Even more relevant here is the fact that the image strips the mother of all memory and history, reducing her to an unthinking beast. That this is hardly a fair description of the mental lives of the non-human species of the world is clearly of no concern to North, who therefore sides with the drawing-room refinement he appears to critique. A lioness, it is implied, will instinctively protect her cubs because she has no internal life of her own to grapple with. Push a bit further and you might say that having nothing of her own to grapple with – being ‘all’ for her child at the cost of her own inner life – is the very definition, or at least the unspoken agenda, of being a mother. This, too, has a long history. For early proponents of ‘republican motherhood’ in the US in the eighteenth century, the nation’s stability depended on the civic virtue a mother cultivated in her child, which required her to be free of all ‘invidious and rancorous passions’.9
It is, of course, a truism of both feminism and Marxism that the image of stability represented by safe white middle-class homes is a complete myth, resting as such homes do on the exploitation of workers, women and colonies. Just as it is a truism of Freudian thought that the façade of civilised living – in natio
ns Freud referred to, with limited sympathy, as ‘the great world-dominating nations of white race’ and ‘our present-day white Christian culture’ – is precarious and phoney in direct proportion to the insistence with which it claims to believe unerringly in itself.10 ‘It goes without saying,’ Freud writes in The Future of an Illusion, ‘that a civilization which leaves so large a number of its participants unsatisfied and drives them into revolt neither has nor deserves the prospect of a lasting existence.’11 A simpler way of putting this would be to say there is a violence behind the norm, a violence which it is truly a form of insanity to expect mothers – on whatever social rung and wherever they find themselves in the world – to placate.

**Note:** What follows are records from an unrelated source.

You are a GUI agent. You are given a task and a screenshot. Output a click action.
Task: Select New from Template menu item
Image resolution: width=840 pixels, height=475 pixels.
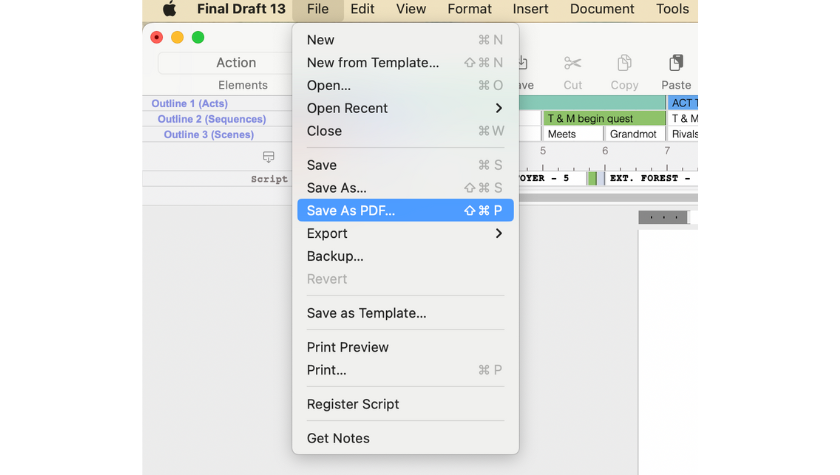[x=372, y=63]
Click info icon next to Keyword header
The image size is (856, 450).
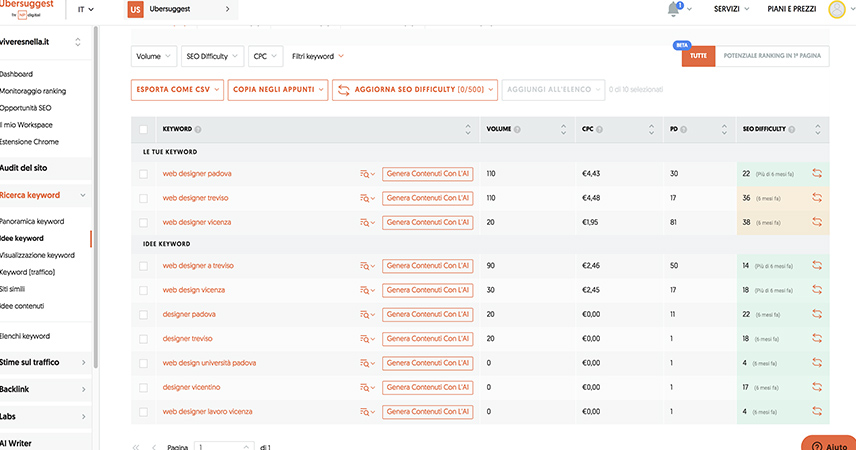(x=198, y=129)
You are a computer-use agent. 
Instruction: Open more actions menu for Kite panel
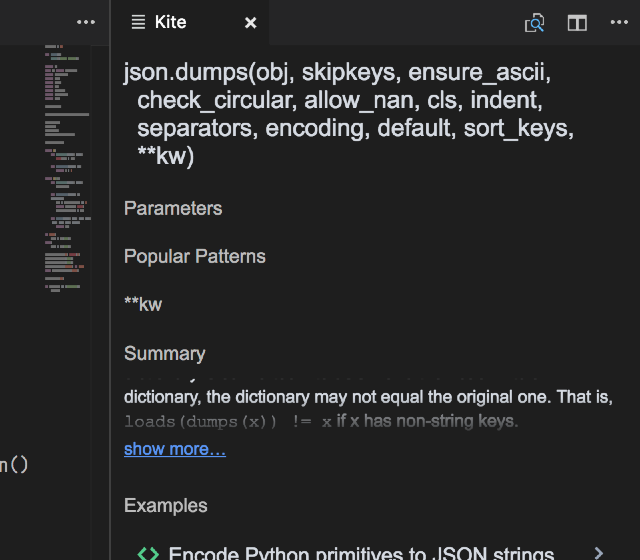click(x=619, y=22)
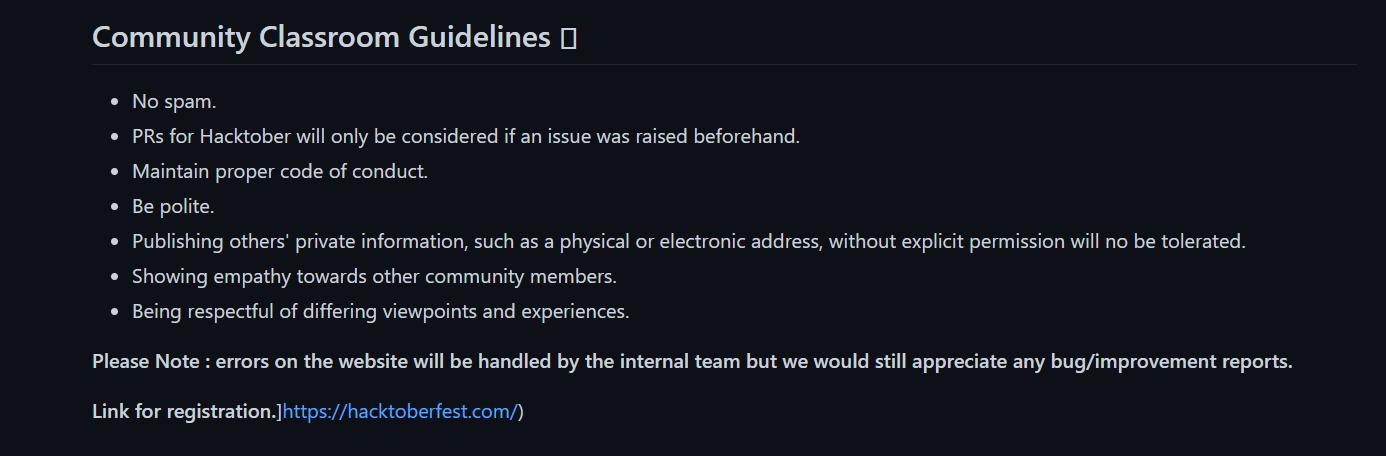Click 'Showing empathy towards other community members.'
The image size is (1386, 456).
[374, 276]
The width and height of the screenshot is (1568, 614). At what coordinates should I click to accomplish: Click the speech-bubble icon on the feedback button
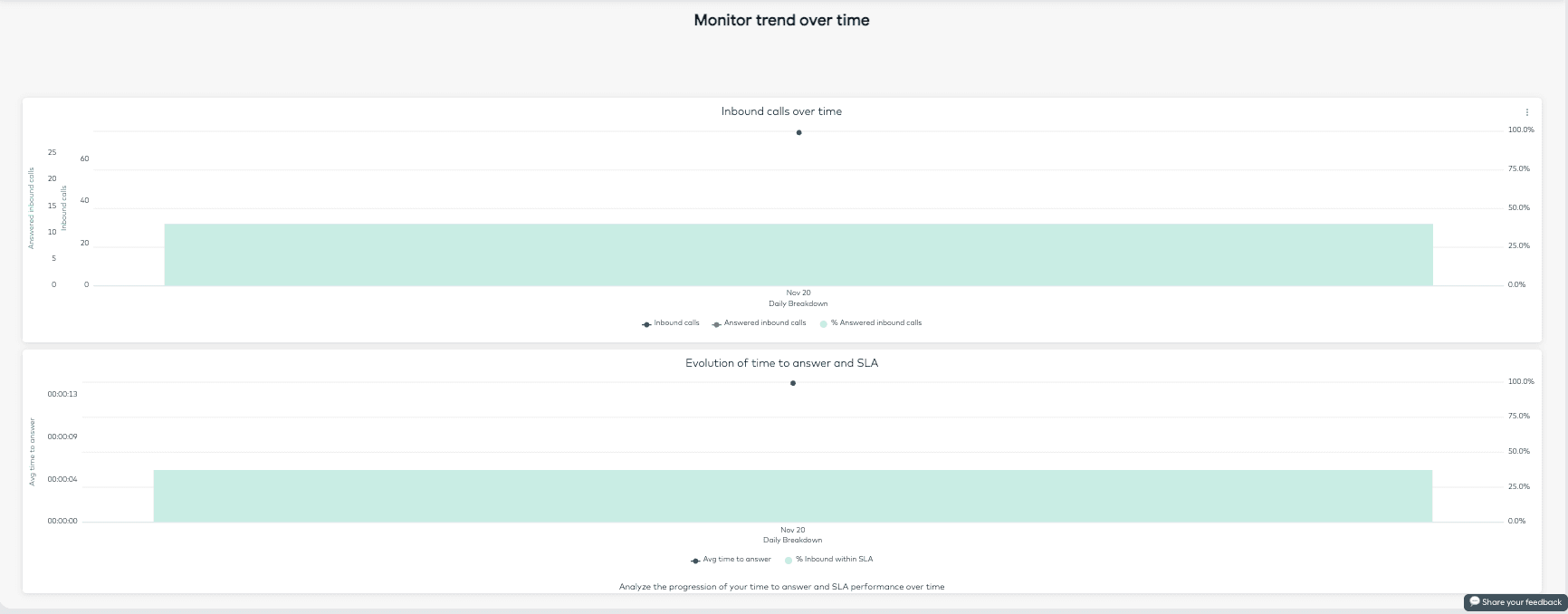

Without question my mother has gifted me with the privilege that her family, refugees from horror, bravely secured for their daughters’ sake. But I also know that, against every fibre and bone in her body, she, like my father, has passed on to me a history I sometimes find myself warding off in the night, and which for her part has been too painful, consciously at least, to contemplate. Only once did she tell us of the day – she must have been about nineteen – when she found her mother stretched out on her bed, weeping hysterically, crumpled in her hand the telegram reporting the murder of her entire family in Poland.